▶ _Action item_:
Filter the listing below for "agent" and report every line that has it.
─── Dataset extract ───
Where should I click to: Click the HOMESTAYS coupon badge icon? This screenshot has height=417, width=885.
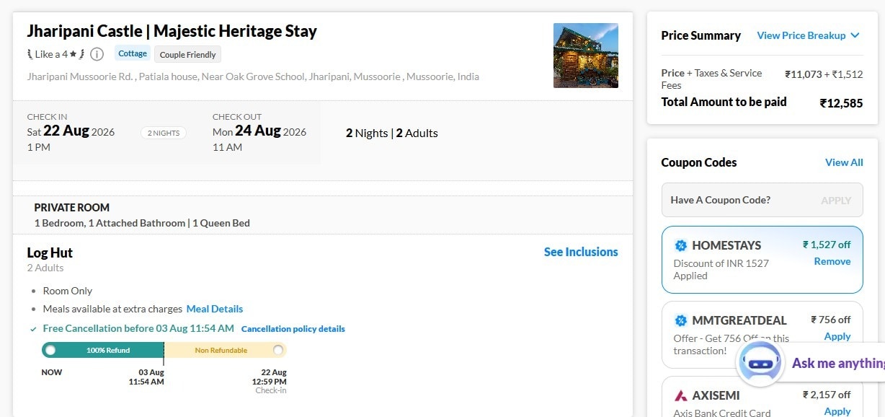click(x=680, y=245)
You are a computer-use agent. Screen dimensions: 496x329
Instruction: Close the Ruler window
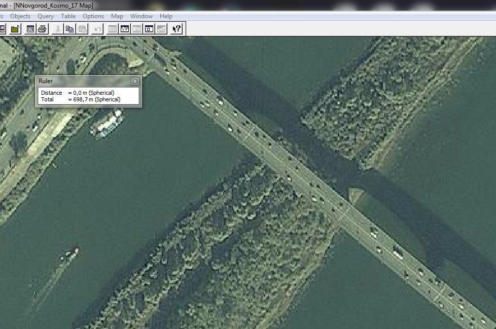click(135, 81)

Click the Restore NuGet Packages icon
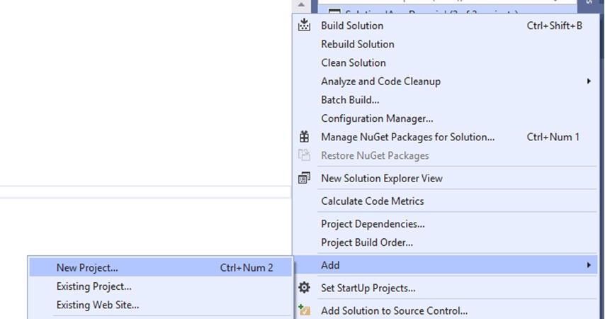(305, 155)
───
─── Dataset extract ───
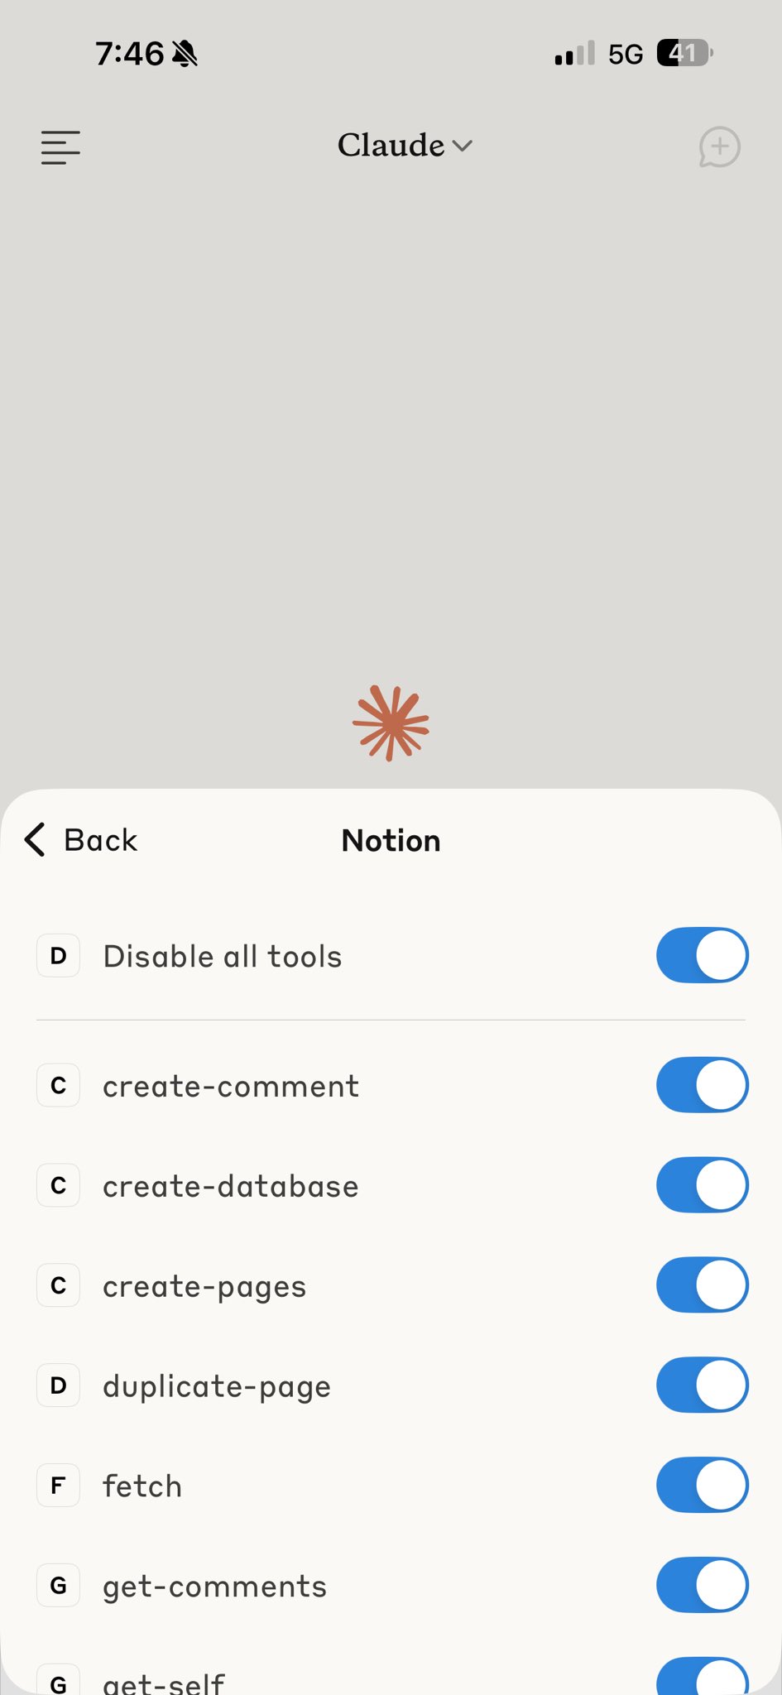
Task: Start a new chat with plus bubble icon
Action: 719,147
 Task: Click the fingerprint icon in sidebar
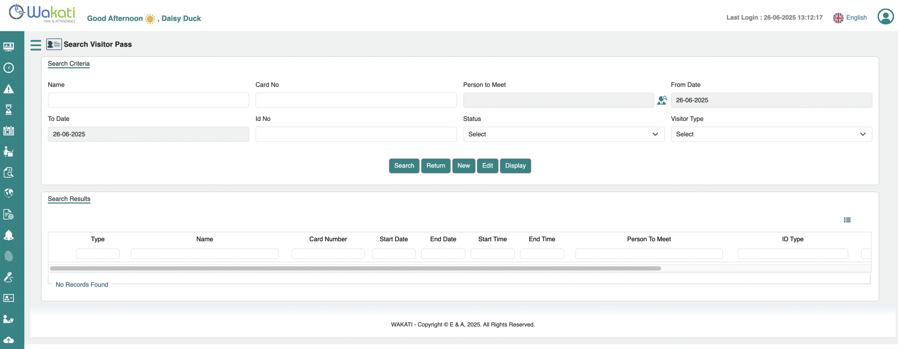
───
─── Dataset extract ───
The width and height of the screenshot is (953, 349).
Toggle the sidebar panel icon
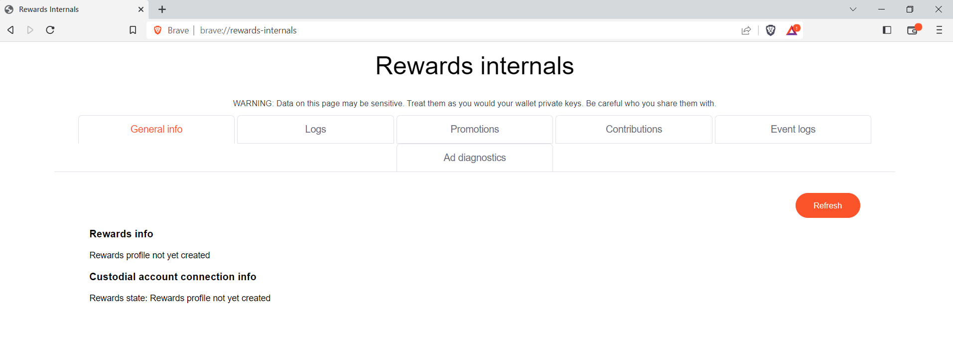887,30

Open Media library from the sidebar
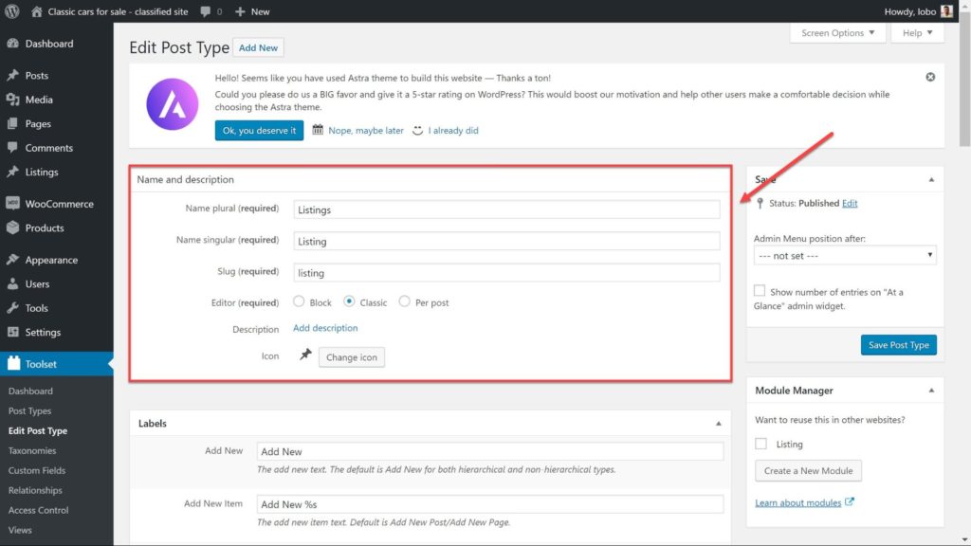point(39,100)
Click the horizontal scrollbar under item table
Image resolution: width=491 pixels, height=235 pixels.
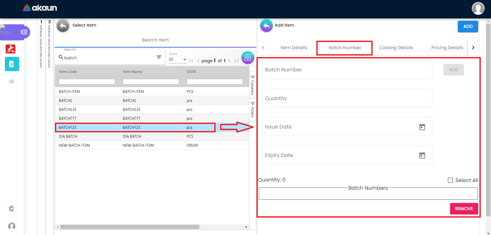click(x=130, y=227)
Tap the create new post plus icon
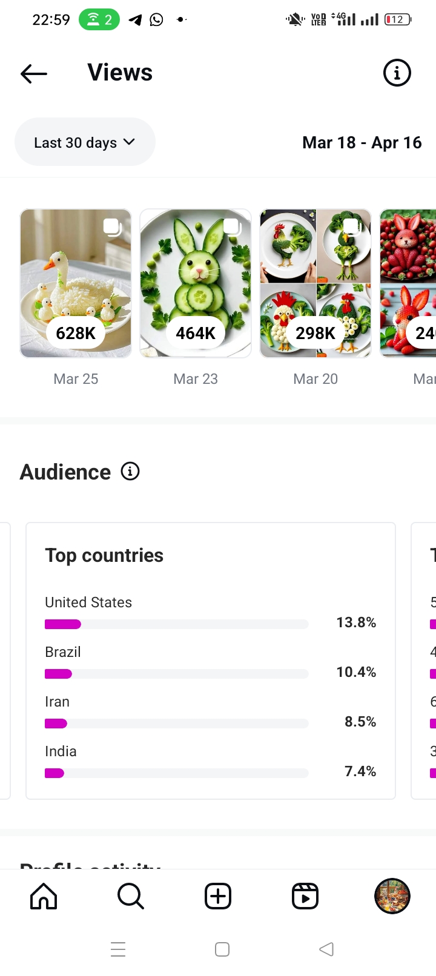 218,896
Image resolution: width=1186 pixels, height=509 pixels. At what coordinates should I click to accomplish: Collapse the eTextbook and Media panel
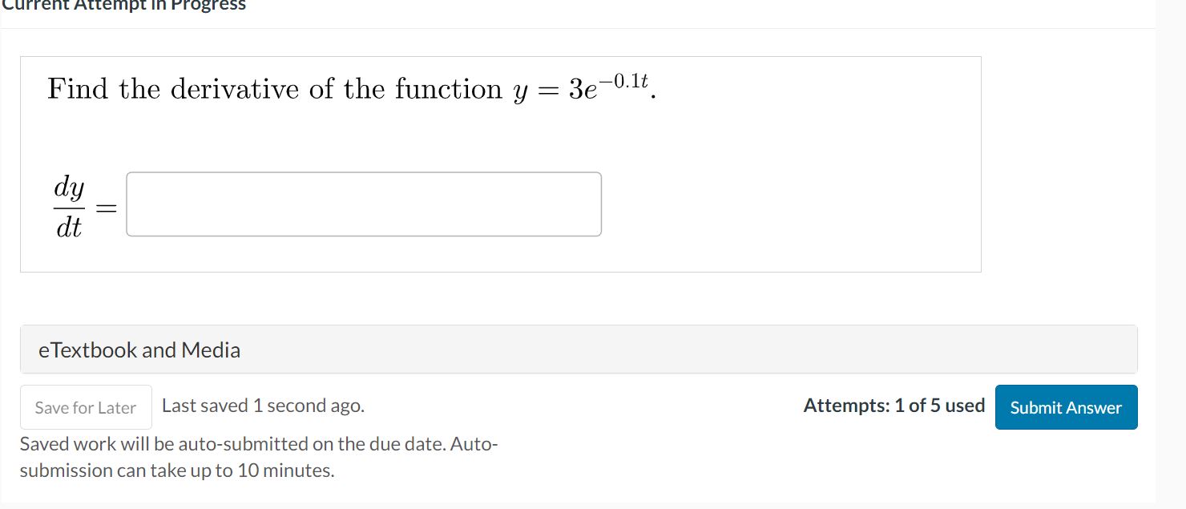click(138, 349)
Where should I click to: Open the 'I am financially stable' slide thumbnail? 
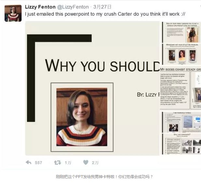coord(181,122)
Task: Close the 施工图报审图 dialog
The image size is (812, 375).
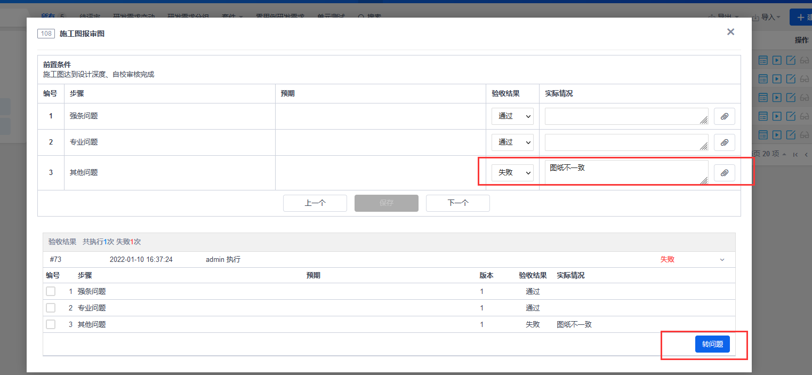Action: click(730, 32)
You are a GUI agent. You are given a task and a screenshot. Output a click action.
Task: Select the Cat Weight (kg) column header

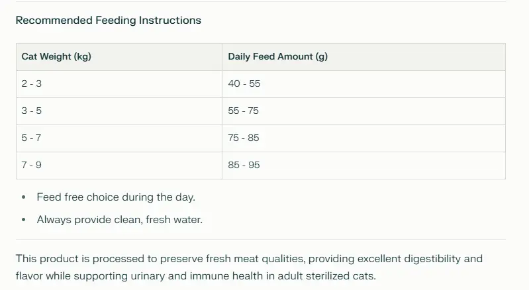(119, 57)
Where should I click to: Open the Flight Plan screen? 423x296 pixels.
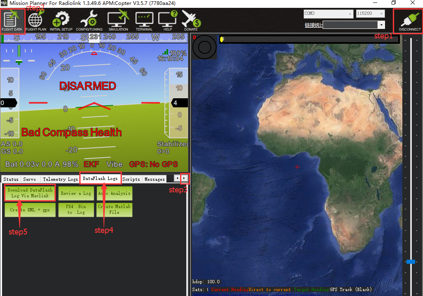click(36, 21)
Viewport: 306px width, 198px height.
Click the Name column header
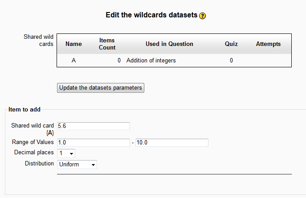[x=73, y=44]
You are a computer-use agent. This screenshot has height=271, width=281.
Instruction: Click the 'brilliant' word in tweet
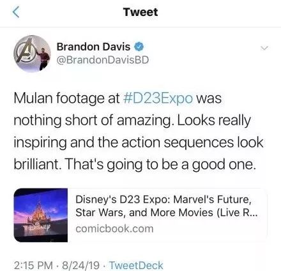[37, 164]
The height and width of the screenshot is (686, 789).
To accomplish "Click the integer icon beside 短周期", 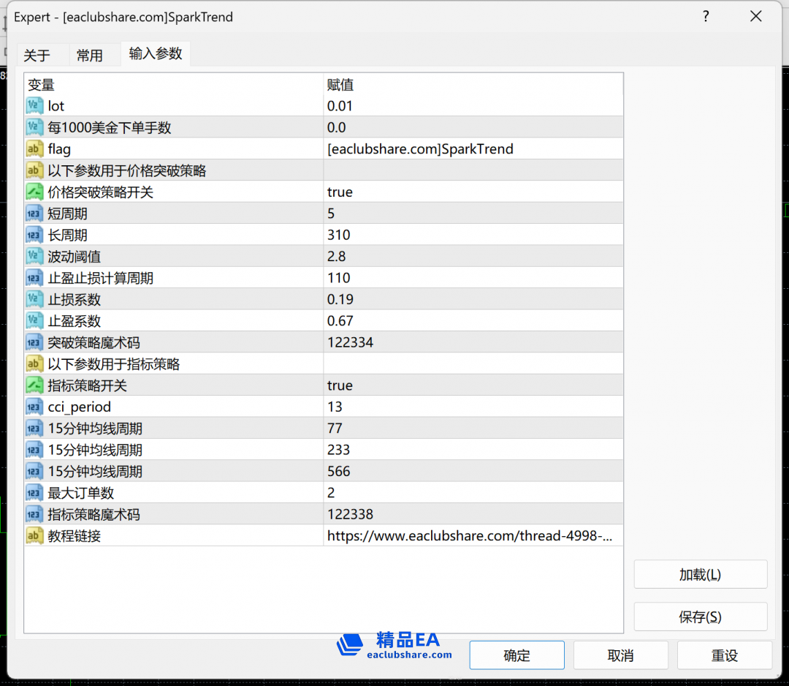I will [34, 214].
───
▶ _Your solution_:
You are a computer-use agent. Screen dimensions: 496x329
You are a GUI agent. You are given a task and a screenshot. Output a click action.
You are a computer-use agent. This screenshot has height=271, width=281.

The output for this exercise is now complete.